Abstract

Abstract The present study investigates the alteration of the properties, transport, and production of gas-condensates in shale gas reservoirs and develops and demonstrates an effective and practical methodology to apply these modifications in existing numerical simulation software. Simple models that investigate the phenomena can be investigated without the need for any modifications to an existing simulation code, but realistic models will require significant modifications. Our modeling results indicate that when pore sizes are in the sub-10 nm range, typical of many gas shales, the influence of pore walls on the phase behavior and viscosity of typical gas-condensate fluids is dramatic, in both organic and inorganic pores, and creates favorable fluid and transport conditions leading to enhanced production. This is because the fluid mixture in such porous formations tends to exhibit behavior similar to that of a dry gas or a leaner gas-condensate system, thereby reducing the condensate banking effect considerably in the near-wellbore region and consequently, not impairing the productivity of the producing well.

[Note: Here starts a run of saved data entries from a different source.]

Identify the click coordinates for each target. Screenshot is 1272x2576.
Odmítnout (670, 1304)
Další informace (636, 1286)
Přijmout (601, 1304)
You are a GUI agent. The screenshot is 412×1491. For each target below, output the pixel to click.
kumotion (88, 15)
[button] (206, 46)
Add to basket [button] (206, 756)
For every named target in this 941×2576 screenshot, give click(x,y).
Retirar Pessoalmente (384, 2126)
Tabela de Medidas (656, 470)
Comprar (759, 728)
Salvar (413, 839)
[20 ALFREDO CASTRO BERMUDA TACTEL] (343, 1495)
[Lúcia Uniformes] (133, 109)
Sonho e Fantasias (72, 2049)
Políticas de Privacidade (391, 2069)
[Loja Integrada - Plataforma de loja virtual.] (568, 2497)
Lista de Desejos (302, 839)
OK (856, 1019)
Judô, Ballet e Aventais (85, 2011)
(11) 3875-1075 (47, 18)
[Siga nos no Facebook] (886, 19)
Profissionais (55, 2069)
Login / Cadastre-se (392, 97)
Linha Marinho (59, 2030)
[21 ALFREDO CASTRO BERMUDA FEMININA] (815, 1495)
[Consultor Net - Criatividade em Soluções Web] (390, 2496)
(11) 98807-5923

The results also underscore possible reasons for the significant production of condensate liquid from these nanoporous media in contrast to what is expected based on the industry's collective experience with conventional reservoirs. Consequently, the analysis and exercises carried out in this article provide valuable insights into the nature of fluid behavior and advances our understanding of the mechanisms of gas-condensate transport in extremely low permeability nanoporous media.